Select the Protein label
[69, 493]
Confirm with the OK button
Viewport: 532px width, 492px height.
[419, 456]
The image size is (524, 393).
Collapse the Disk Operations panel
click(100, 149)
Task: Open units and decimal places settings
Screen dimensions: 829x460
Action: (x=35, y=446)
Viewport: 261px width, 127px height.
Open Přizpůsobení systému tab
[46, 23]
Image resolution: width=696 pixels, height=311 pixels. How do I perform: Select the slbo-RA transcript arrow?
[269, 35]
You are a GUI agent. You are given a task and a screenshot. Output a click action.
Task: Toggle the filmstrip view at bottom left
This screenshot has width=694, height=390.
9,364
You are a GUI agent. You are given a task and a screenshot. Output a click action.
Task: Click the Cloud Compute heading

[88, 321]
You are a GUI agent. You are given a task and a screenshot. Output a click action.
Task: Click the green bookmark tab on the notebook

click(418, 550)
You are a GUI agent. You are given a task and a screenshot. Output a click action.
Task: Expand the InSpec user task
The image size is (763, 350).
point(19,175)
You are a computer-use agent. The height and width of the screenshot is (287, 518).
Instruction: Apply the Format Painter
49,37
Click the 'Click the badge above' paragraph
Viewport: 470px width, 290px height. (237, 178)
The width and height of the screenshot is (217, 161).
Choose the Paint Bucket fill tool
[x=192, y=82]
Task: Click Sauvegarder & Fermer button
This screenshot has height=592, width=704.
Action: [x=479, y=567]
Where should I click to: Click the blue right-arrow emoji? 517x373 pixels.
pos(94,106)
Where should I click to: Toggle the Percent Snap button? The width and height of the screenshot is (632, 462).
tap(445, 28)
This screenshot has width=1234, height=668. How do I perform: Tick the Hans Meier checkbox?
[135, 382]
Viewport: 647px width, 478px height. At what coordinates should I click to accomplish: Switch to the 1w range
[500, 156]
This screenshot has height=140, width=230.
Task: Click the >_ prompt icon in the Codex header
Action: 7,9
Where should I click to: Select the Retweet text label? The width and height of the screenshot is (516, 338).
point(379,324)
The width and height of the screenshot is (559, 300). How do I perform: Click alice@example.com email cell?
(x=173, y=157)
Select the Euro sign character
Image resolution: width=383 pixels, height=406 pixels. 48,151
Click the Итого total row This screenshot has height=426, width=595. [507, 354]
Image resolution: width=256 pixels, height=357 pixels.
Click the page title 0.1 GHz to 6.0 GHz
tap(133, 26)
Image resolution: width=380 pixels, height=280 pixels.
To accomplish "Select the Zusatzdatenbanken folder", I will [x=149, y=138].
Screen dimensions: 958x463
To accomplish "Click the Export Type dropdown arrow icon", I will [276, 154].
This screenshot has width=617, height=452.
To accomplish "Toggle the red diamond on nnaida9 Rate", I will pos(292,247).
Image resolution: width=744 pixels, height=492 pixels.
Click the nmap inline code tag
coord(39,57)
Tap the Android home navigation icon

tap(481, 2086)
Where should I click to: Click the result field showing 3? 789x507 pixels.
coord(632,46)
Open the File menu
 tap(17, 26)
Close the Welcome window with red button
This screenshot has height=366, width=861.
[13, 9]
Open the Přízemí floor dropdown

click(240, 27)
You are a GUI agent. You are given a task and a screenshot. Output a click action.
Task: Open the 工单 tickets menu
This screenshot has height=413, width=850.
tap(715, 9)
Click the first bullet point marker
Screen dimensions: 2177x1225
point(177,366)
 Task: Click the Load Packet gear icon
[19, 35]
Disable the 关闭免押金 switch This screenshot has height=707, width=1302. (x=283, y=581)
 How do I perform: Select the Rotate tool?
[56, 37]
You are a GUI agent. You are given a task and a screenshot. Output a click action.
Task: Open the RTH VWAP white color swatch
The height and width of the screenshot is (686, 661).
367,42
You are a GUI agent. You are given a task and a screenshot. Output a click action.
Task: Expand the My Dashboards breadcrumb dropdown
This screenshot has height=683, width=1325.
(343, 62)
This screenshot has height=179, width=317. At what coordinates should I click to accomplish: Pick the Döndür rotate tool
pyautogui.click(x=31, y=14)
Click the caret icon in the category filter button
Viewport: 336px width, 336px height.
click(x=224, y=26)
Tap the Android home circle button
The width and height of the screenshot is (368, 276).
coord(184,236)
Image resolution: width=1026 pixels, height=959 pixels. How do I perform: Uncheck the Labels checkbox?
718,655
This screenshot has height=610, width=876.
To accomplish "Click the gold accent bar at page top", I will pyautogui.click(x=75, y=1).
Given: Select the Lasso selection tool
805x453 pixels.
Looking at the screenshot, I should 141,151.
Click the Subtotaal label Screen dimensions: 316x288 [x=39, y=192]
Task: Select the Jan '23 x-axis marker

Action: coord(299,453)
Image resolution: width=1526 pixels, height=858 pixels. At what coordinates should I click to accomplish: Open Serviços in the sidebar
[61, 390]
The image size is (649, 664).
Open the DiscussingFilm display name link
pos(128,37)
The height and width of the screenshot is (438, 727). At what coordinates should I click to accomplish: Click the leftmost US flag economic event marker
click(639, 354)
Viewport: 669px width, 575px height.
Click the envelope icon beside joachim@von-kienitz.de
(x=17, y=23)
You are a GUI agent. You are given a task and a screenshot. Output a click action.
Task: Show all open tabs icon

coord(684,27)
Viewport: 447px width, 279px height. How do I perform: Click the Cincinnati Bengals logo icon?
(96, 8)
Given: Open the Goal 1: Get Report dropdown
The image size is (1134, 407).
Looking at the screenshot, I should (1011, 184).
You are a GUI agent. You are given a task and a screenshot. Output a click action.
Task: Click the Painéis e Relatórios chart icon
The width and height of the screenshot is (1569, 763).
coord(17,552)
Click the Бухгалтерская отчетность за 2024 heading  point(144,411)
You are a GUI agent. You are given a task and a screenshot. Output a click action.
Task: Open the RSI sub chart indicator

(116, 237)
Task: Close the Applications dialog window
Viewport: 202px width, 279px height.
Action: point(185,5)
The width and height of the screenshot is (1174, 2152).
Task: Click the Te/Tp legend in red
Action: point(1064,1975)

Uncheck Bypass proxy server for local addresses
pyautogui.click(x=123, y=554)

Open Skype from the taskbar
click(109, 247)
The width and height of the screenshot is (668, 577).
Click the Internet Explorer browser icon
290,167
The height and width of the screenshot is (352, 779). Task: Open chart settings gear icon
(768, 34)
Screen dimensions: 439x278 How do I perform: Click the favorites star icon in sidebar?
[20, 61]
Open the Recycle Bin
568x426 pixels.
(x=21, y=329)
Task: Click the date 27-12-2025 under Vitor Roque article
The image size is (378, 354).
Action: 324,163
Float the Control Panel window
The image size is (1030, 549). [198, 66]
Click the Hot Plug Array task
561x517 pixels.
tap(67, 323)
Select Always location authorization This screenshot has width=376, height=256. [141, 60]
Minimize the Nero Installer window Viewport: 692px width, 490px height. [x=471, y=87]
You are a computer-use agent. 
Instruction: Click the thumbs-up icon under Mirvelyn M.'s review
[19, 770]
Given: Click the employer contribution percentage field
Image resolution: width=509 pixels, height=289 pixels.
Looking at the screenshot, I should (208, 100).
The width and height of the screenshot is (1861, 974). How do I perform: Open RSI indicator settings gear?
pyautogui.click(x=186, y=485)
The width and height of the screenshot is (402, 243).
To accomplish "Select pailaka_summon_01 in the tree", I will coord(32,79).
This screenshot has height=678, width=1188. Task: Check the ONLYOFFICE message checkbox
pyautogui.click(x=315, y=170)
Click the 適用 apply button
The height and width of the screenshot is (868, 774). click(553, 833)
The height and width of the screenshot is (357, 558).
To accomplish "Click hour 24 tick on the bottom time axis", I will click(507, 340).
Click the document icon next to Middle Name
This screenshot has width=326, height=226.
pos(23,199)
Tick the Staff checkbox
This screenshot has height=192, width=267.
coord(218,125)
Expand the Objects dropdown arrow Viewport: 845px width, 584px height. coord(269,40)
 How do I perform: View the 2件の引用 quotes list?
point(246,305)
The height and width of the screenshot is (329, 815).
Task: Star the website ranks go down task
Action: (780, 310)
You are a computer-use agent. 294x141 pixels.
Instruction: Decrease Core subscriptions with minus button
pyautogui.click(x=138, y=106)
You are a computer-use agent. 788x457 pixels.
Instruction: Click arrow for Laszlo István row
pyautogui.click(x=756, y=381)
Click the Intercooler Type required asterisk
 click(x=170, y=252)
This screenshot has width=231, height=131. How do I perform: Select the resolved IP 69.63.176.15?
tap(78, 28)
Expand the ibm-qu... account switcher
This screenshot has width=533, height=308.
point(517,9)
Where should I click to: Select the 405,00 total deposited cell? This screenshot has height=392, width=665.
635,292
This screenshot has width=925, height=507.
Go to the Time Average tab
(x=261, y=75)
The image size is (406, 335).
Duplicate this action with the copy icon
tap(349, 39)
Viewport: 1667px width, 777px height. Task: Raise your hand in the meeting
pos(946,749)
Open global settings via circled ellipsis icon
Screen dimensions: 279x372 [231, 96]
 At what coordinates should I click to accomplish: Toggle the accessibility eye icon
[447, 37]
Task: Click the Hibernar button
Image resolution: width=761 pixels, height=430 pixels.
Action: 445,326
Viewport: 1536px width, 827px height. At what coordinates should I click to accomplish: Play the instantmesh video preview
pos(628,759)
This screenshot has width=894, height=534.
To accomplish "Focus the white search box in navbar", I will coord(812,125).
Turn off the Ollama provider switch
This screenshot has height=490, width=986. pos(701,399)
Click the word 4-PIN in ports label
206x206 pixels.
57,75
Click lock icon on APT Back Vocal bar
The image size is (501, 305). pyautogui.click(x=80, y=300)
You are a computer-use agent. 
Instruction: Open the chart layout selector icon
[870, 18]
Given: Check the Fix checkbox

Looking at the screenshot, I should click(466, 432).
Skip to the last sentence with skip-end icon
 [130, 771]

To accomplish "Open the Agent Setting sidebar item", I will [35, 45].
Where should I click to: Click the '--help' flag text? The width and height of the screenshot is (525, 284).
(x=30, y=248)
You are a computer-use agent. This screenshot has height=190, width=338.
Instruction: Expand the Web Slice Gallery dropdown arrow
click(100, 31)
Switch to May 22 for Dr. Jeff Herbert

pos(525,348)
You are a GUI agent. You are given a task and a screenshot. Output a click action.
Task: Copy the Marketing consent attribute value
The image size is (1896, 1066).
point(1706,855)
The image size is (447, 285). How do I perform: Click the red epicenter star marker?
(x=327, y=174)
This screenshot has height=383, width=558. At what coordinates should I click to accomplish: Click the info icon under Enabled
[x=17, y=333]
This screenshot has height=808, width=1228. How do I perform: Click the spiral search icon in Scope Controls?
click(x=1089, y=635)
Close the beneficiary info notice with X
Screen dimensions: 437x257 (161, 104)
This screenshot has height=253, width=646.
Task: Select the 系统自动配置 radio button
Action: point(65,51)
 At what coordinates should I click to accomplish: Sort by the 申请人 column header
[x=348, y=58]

..............................

Transcribe the records above from the line holding "Select Always location" down to the line holding "The width and height of the screenshot is (402, 243).", inclusive, without adding anything.

Select Always location authorization This screenshot has width=376, height=256. [141, 60]
Minimize the Nero Installer window Viewport: 692px width, 490px height. [x=471, y=87]
You are a computer-use agent. 
Instruction: Click the thumbs-up icon under Mirvelyn M.'s review
[19, 770]
Given: Click the employer contribution percentage field
Image resolution: width=509 pixels, height=289 pixels.
Looking at the screenshot, I should (208, 100).
The width and height of the screenshot is (1861, 974). How do I perform: Open RSI indicator settings gear?
pyautogui.click(x=186, y=485)
The width and height of the screenshot is (402, 243).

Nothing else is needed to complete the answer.